En ciencia política el autoritarismo se refiera a "la doctrina política que aboga por el principio del gobierno absoluto: absolutismo, autocracia, despotismo, dictadura, totalitarismo."1 El término se utiliza para calificar a organizaciones o estados que pretenden conservar y gestionar el poder político mediante mecanismos que se encuentren en abierta contradicción con la libertad.

Es muy conocida la división de Juan J. Linz entre régimen autoritario y régimen totalitario, paralela a la de Hugh Trevor-Roper entre fascismo y fascismo clerical.

Características

En un sentido estrictamente técnico, es la forma política en la que el Estado, es decir, el conjunto de instituciones que ostentan el poder político en una delimitación territorial sobre un conjunto de ciudadanos, se identifica con un partido político, cuya función sería servir de nexo entre el poder político y el ciudadano.

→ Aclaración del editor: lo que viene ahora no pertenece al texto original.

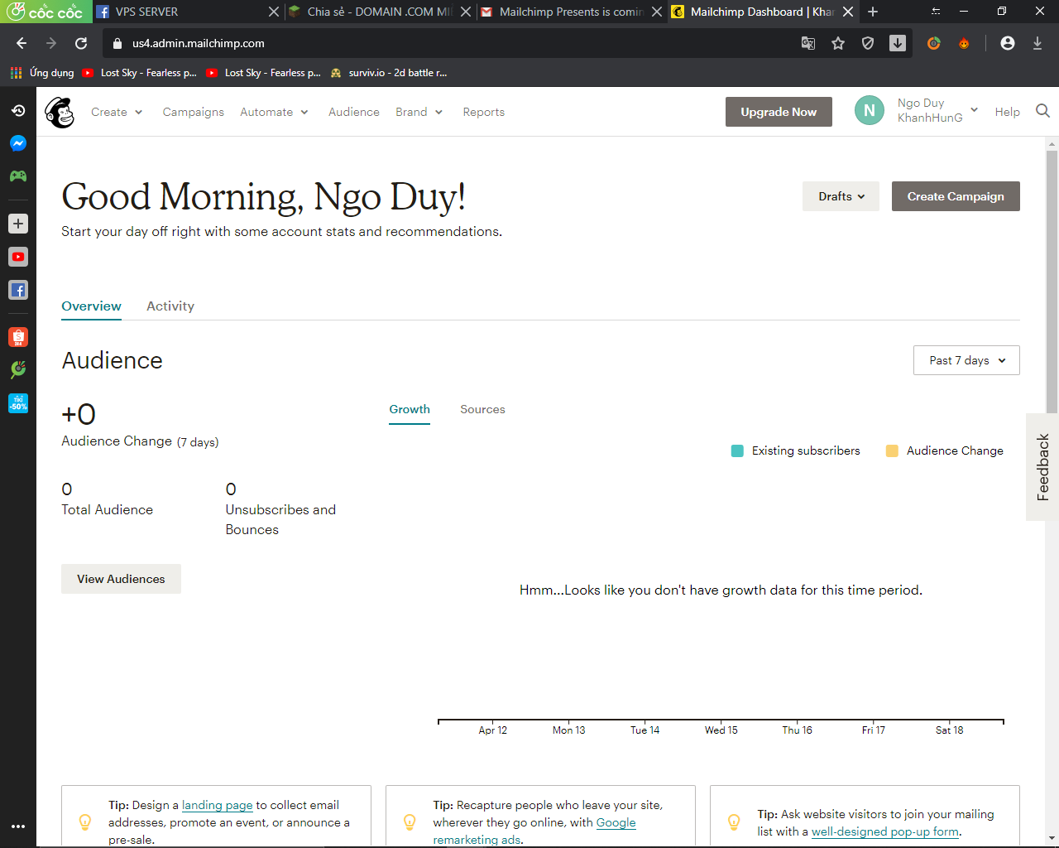This screenshot has width=1059, height=848.
Task: Open the YouTube sidebar shortcut
Action: [x=18, y=257]
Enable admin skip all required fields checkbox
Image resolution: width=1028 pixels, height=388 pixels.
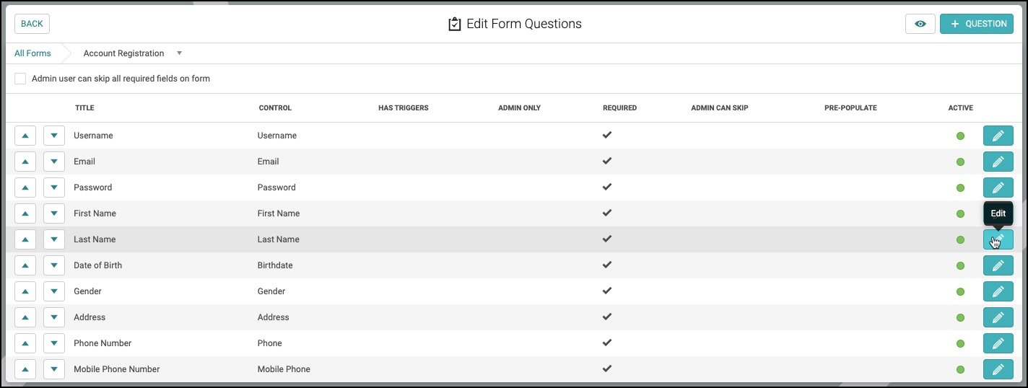[20, 79]
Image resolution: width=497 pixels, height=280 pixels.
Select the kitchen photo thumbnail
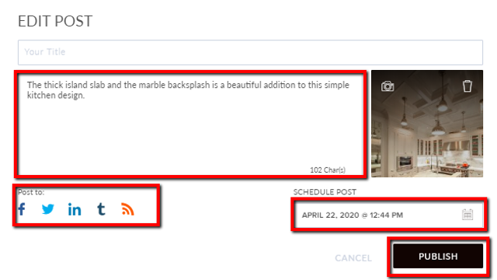coord(427,124)
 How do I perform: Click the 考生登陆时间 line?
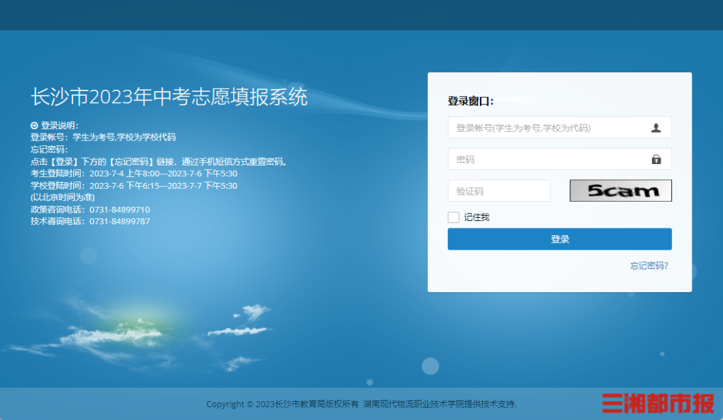pos(134,173)
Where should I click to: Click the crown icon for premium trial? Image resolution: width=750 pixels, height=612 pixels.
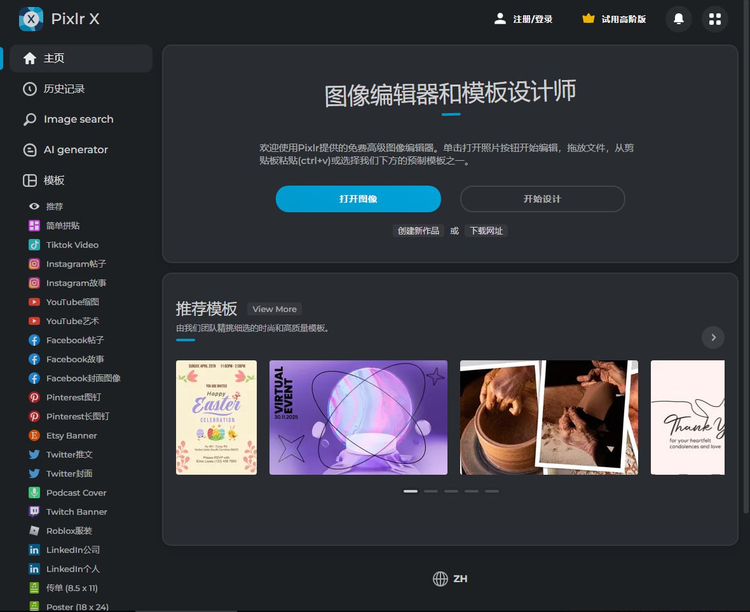(589, 19)
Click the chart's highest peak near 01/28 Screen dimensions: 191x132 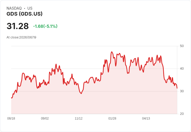point(112,52)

El dictador militar Francisco Franco afín a los ideales totalitarios y represivos del nazismo alemán y del fascismo italiano, tras la Segunda Guerra Mundial sumió a la España del franquismo en un aislamiento internacional livianamente maquillado por el ferviente anticomunismo compartido con los Estados Unidos de América.

Esta concepción del Estado y su identidad con el partido se puede contraponer a los sistemas políticos occidentales de hoy en día, en los que el Estado funciona como un ente superior, siendo así desligado del partido, que a pesar de tener cierto nivel de control sobre el Estado, no puede invadir competencias ajenas y hacerse con el control absoluto, es decir, fundirse con el Estado.

A pesar de que la mayor parte de los autoritarismos actuales funcionan como un sistema monopartidista, el hecho de que sólo exista un partido no es lo suficientemente concluyente como para decir que tal Estado es autoritario. Igualmente, no es correcto decir que un Estado, por el mero hecho de disponer de varios partidos, no es autoritario. No hay más que recordar aquellos turbulentos momentos acaecidos durante la Revolución francesa, en los que a pesar de existir varios partidos, se presentaba un autoritarismo evidente. El partido que llegaba al poder pasaba a ser el Estado, y gracias a ello, se dieron tremendas atrocidades, delitos capitales por motivos políticos y con efectos retroactivos, el exterminio administrativo de los rivales de los demás partidos.